Feb. 17 is the date of their free dance, which, if all goes well, will make them the first American ice dancing gold medalists in Olympic history. Their program is intricate, mesmerizing, and fraught with technical difficulty, and in ice dancing one misstep is enough to cost a team the gold. Watch, enjoy, and hold your breath. It’ll be worth it.
8. U.S.-Canada Women’s Hockey.
They will meet for sure on Feb. 12 (live on NBCSN at 7:30 a.m.), in a preliminary round game, and probably again in the finals Feb. 20th. Still head and shoulders above the rest of the world (Canada has won the last three Olympic gold medals after the U.S. won the first one in 1998), these two teams legitimately dislike each other. They had two brawls during their exhibition series, in which the U.S. — coached by Harvard’s Katey Stone and who train in Bedford, Mass. — won the last four meetings.
9. Women’s Alpine Slalom.
Mark it on your calendar: Feb. 21. Mikaela Shiffrin, born in Vail and who attended Burke Mountain Academy in Vt., will attempt to become the first American woman to win a medal in the slalom since Barbara Cochran won gold in 1972. The reigning World Cup champion in the discipline, Shiffrin will be the favorite, and if she wins could fill the void created by Lindsay Vonn’s absence to become the face of the Sochi Olympics for NBC. With her long blonde hair and ready smile, 18-year-old Shiffrin even looks like Vonn.
10. Vladimir Putin.
More than any Olympics in memory, the Sochi Olympics are very much Putin’s Games.

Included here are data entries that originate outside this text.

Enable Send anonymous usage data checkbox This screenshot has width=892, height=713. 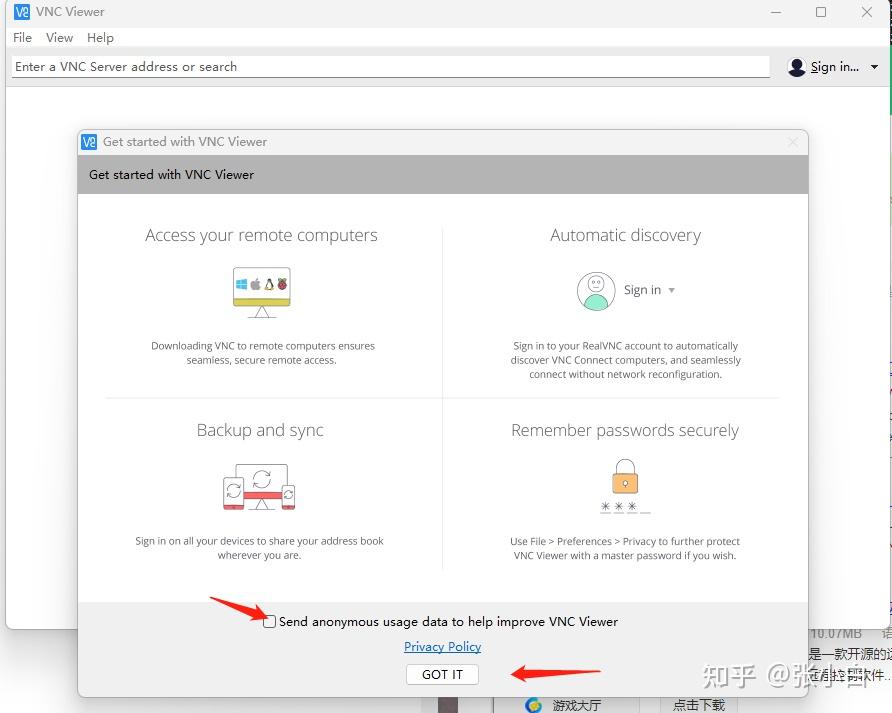[270, 621]
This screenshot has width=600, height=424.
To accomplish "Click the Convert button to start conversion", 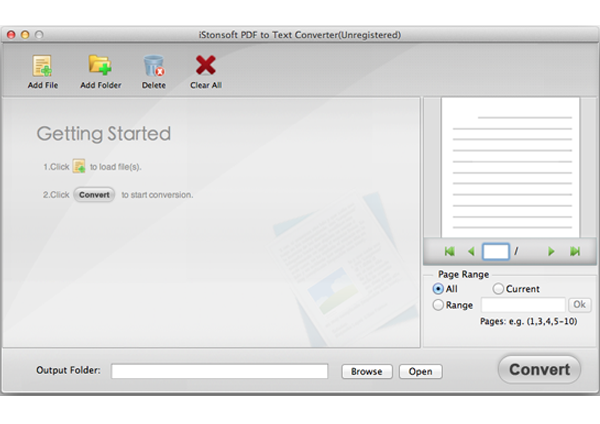I will (539, 369).
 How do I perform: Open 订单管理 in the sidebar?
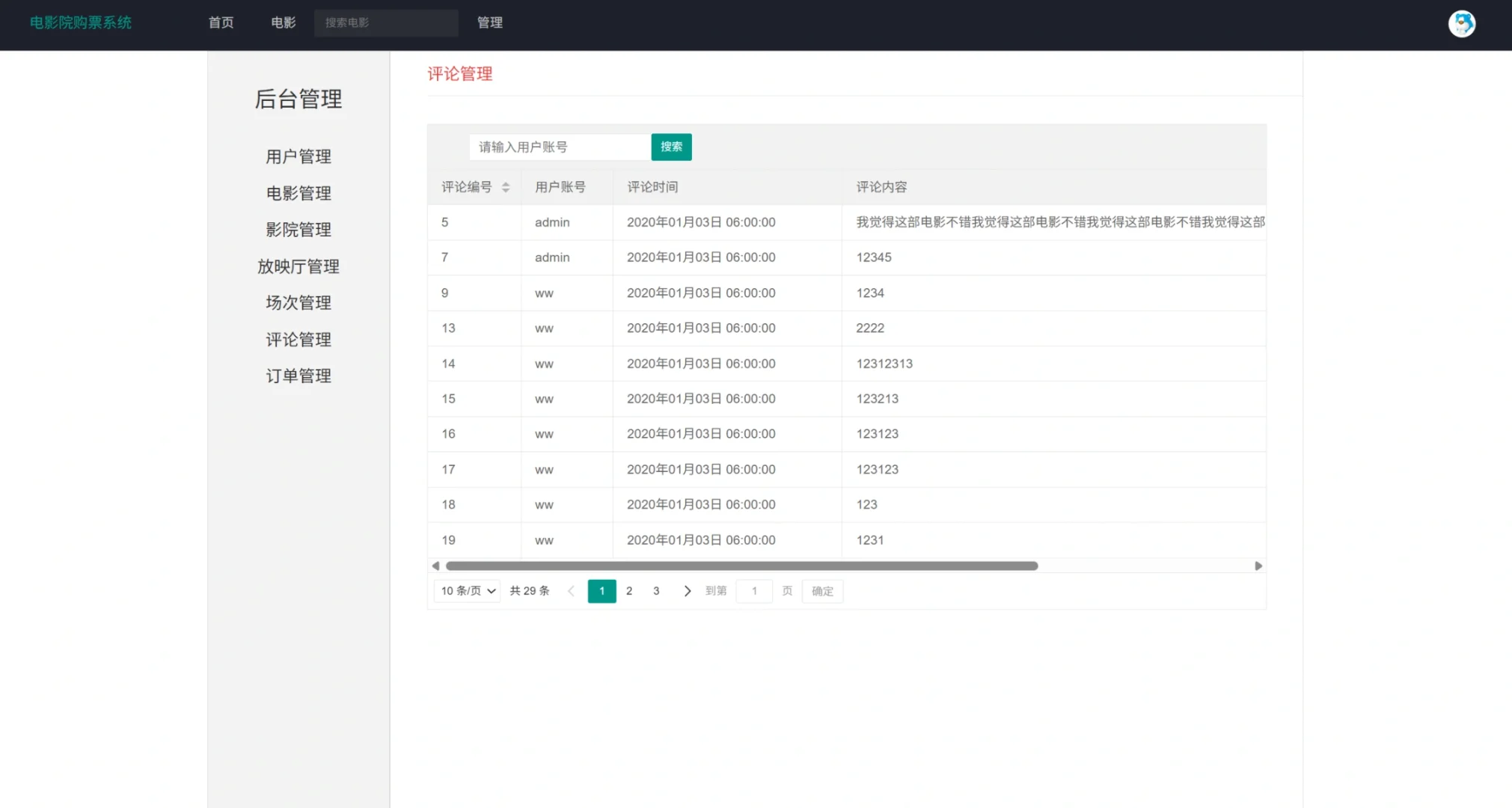[298, 375]
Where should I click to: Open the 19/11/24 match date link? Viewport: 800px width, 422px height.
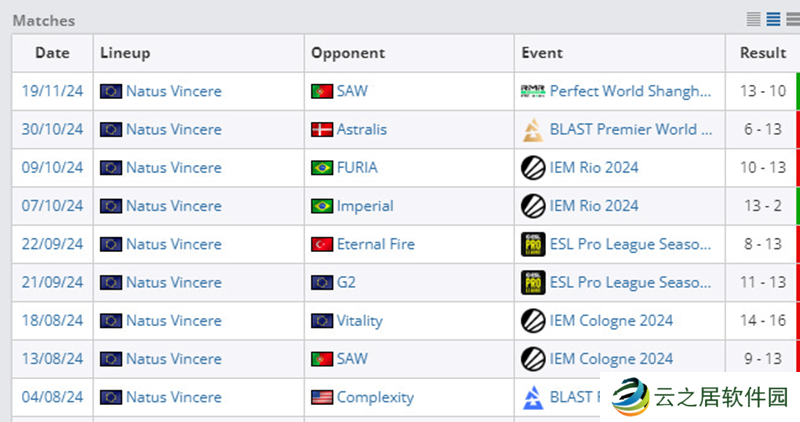52,92
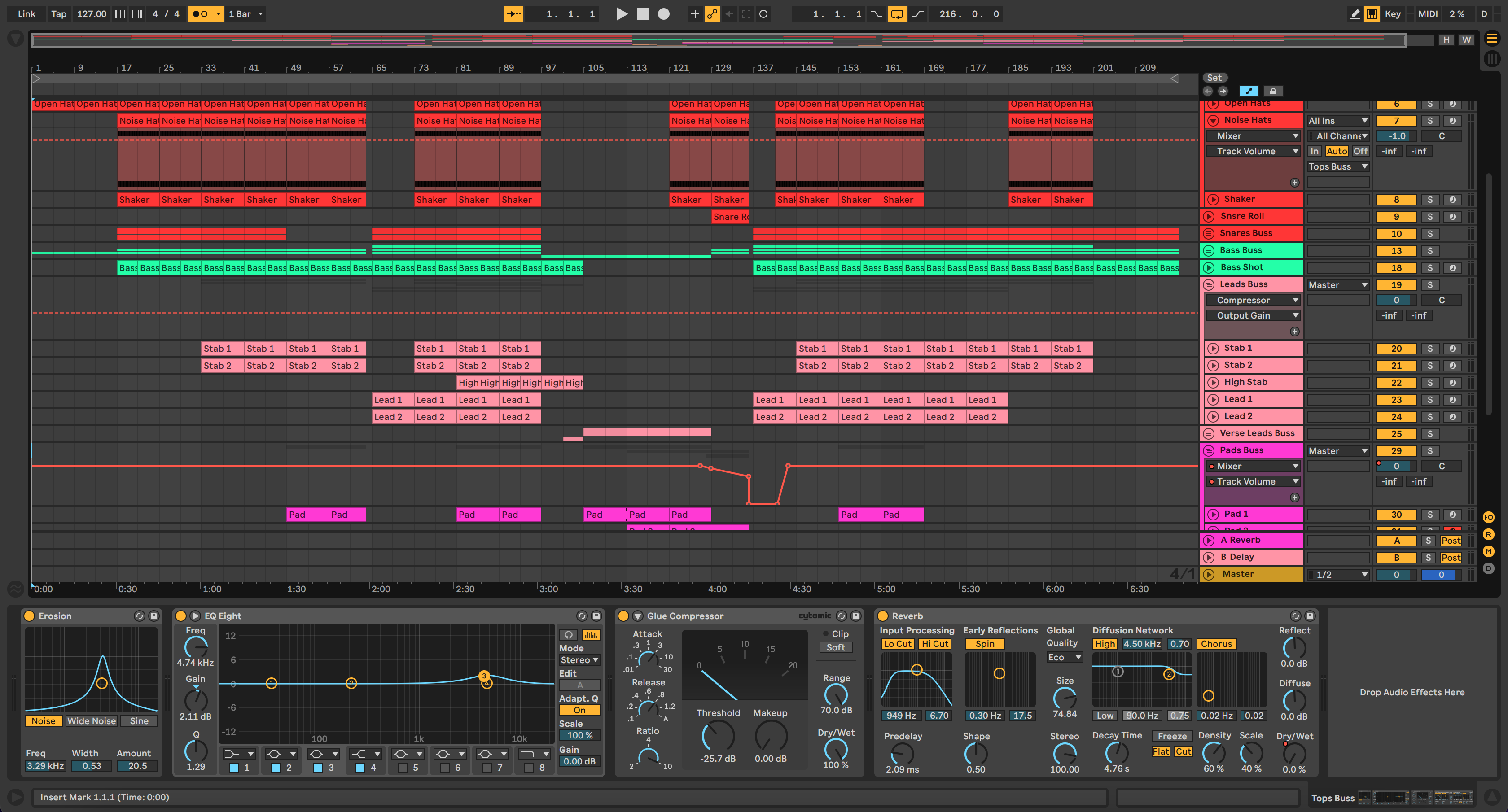
Task: Enable Freeze in the Reverb device
Action: [x=1172, y=736]
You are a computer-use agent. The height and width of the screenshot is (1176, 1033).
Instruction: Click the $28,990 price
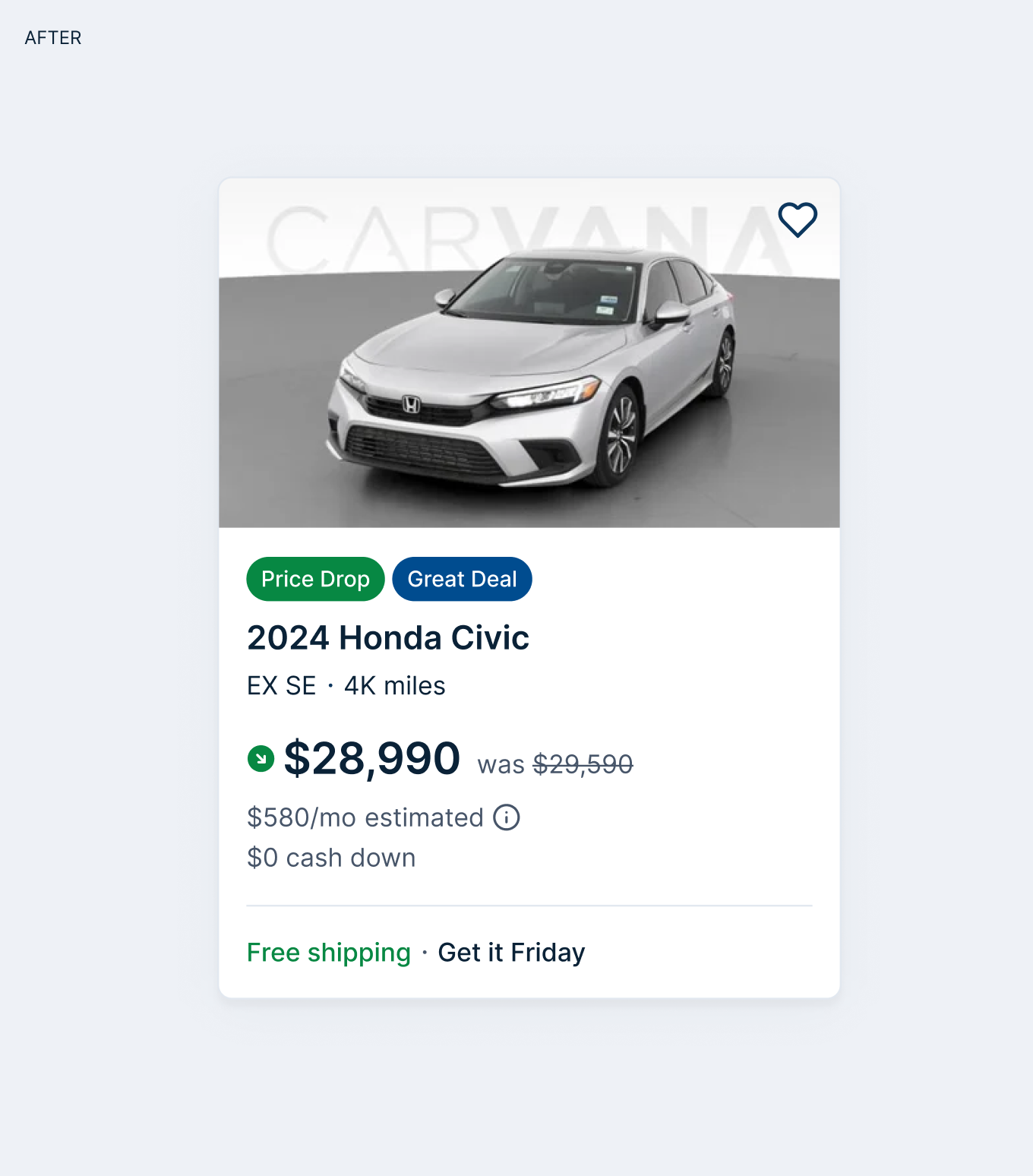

He personally selected the site, virtually unknown prior to these Olympics, then poured a record $50 billion into building the necessary venues, hotels, security, and infrastructure. (Vancouver cost $7 billion.) The cost overruns, which many attribute to corruption, have been staggering. If the Games are a success, if Russia wins the medal count (unlikely), if the threatened terrorist activity fails to materialize, all will be forgiven. But if Sochi comes up short in any of these areas, it will seriously mar the Russian leader's legacy. Putin has more to lose with these Olympics than he has to gain.